Der Einzug in ein Gärtner- oder Insthaus war ein sozialer Abstieg und so zogen es manche Bauernsöhne vor, in die Stadt zu gehen, um dort einen handwerklichen Beruf zu erlernen. Ebenso heirateten Bauerntöchter in die Stadt oder traten in die Kongregation der hl. Katharina in Braunsberg ein. In guten Zeiten schickten die Bauern auch gern einen Sohn auf das Gymnasium.

Steuern und andere Lasten

Die Bewohner des Landes wurden unterschiedlich zu Abgaben und Lasten herangezogen. Die Schulzen, Köllmer wie auch Pfarrer und Schulmeister waren von der Scharwerksleistung befreit. Dafür hatten die beiden erstgenannten Gruppen im Kriegsfall einen bewaffneten Reiter zu stellen. Die Bauern leisteten pro Hufe Scharwerksdienste, d.h. Arbeitsdienste für den Landesherrn oder gegebenenfalls für den Grundherrn (Gutsbesitzer). Die Scharwerksleistung bestand in der Gestellung von Gespannen mit Hilfskräften zu Arbeiten auf den Feldern und im Wald. Die Eigenkätner hatten mit ihren Familien Handdienste zu leisten.

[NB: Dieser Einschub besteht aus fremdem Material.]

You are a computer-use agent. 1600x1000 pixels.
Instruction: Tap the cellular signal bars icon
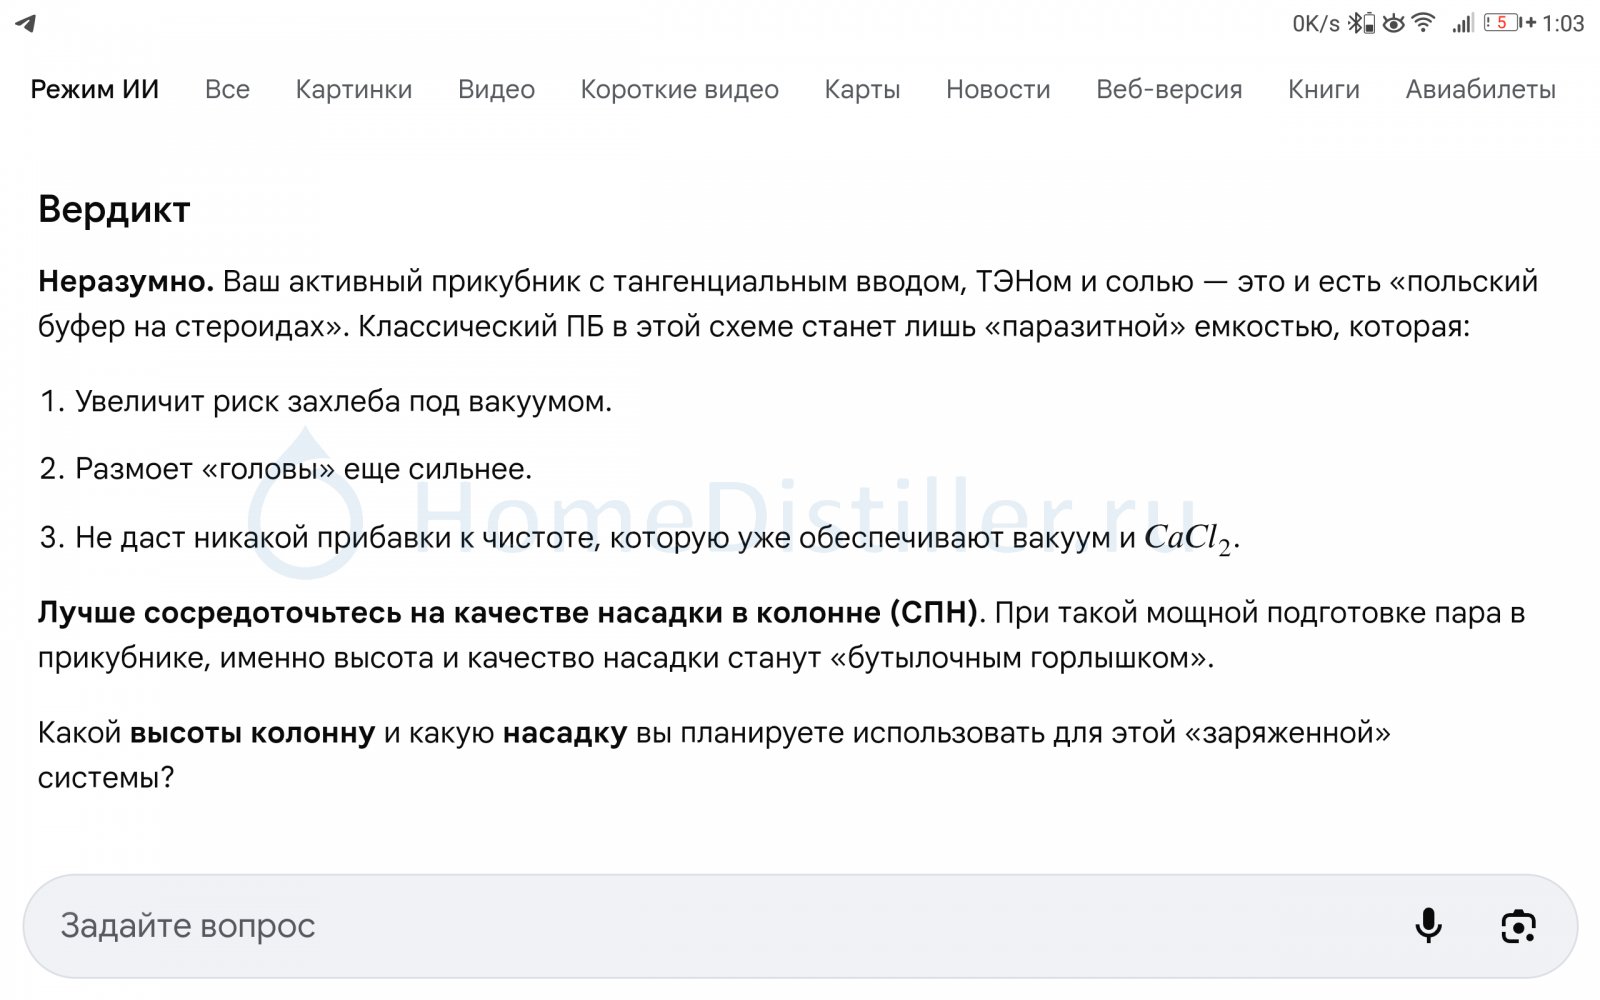[1463, 23]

Neben den Scharwerksdiensten lasteten auf den Grundstücken außerdem noch Zins- und Naturalienabgaben. Zur Zeit der Dorfgründungen war der Hufenzins überall gleich hoch festgesetzt worden. Später fand eine Differenzierung nach Güteklassen des Bodens statt. Außer dem Hufenzins hatten die Bauern noch Naturalien an die Vorratshäuser des Landesherrn zur Versorgung des Hofstaates zu liefern. Solche Lieferungen bestanden z.B. in Getreide, Geflügel, Honig und Wachs für Kerzen. In späteren Zeiten konnten diese Verpflichtungen in Geld abgelöst werden.

All diese Abgaben waren, abgesehen von Sonderleistungen in Kriegszeiten nie sehr bedrückend für die Bewohner des Hochstifts Ermland. Daher hat sich der Ausspruch erhalten: "Unter dem Krummstab läßt es sich gut leben."